Our results, testing the relationship between ITC g_cc and visual assessments of crown health, show that UAV-collected RGB data can both detect ADB and assess its severity, providing a significantly lower-cost method for disease detection and monitoring than airborne hyperspectral sensing (e.g. Chan et al., 2021), and supporting previous findings that information on plant physiological stress, chlorophyll content and leaf area index (LAI) alters the magnitude of g_cc (Reid et al., 2016; Sankaran et al., 2010; Yang et al., 2014). Such broad spectral band metrics have been shown to be powerful ecological tools, and are better suited for near-sensing applications, as short wavelengths are impacted by atmospheric scattering (Nijland et al., 2014). While hyperspectral data certainly contain more information, our data show that there are large gains to be made at low-cost with broad spectral bands. Indeed, previous work has found only small improvements of narrow band over broad-band VIs (Elvidge & Chen, 1995; Gitelson et al., 1996; Richardson et al., 2018; Vincini & Frazzi, 2011), further strengthening the case for the use of off-the-shelf and accessible consumer RGB-equipped UAVs for disease detection and monitoring. Low-cost RGB information has been impactful in other ecological applications; for instance, the Phenocam network uploads publicly available half-hourly images of sites covering a wide range of plant functional types, environments, and climates (Seyednasrollah et al., 2019), and has revolutionised understanding of global deciduous phenology with accessible and cheap sensors, considerations that are particularly important in regions with limited access to highly expensive technical instrumentation and computing resources (Manfreda et al., 2018; Richardson, 2019; Sethi et al., 2023).

Although we found good correlation between g_cc and visual assessments of crown health, there was unexplained variation remaining in the model. g_cc has previously been shown to have high correlation to visual assessments, as spectral bands measured in the visible wavelengths capture information that is interpretable by the human eye (Soudani et al., 2021). However, the different view point of above vs below canopy sampling may introduce additional error, as perspective may alter the damage visible to the sensor (Ho et al., 2022).

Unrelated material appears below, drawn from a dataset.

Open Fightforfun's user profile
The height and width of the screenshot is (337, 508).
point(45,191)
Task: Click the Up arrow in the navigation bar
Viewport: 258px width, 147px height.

Although we relied on high-resolution TLS data to segment trees in UAV-derived SfM data, recent progress in individual tree segmentation is likely to see the development of a full end-to-end pipeline with exclusive use of low-cost UAV data. For example, the Forest Structural Complexity Tool, used here to segment TLS trees, could work more efficiently with UAV data with additional training data (Krisanski et al., 2021). The recently released Segment Anything model (SAM; Kirillov et al., 2023) and Detectree2 (Ball et al., 2023), as well as multiple neural network applications based on the PointNet architecture (e.g. Wielgosz et al., 2023; Yu et al., 2022) show promise to accurately segment trees in 2D and 3D UAV-derived data. These advances in segmentation algorithms, combined with increased affordability of lightweight consumer UAVs hold the potential to revolutionise ecological applications of low-cost 3D spectral data. Similarly, we used a total station to survey the precise location of GCPs. With the price-point of real-time kinetic positioning-enabled consumer UAVs rapidly decreasing, along with global navigation satellite systems such as the emlid reach series (e.g. Krofcheck et al., 2019) and mavic 3 enterprise series (e.g. Barazzetti et al., 2023) becoming more accessible, the need for GCPs may become redundant (Tomaštík et al., 2019), opening the opportunity for more rapid data collection with fewer specialised equipment costs. However, in dense forest canopies, UAV-derived SfM data will suffer from lower penetration through the canopy due to a larger effective pixel size, meaning LiDAR data is likely to produce more accurate segmentation.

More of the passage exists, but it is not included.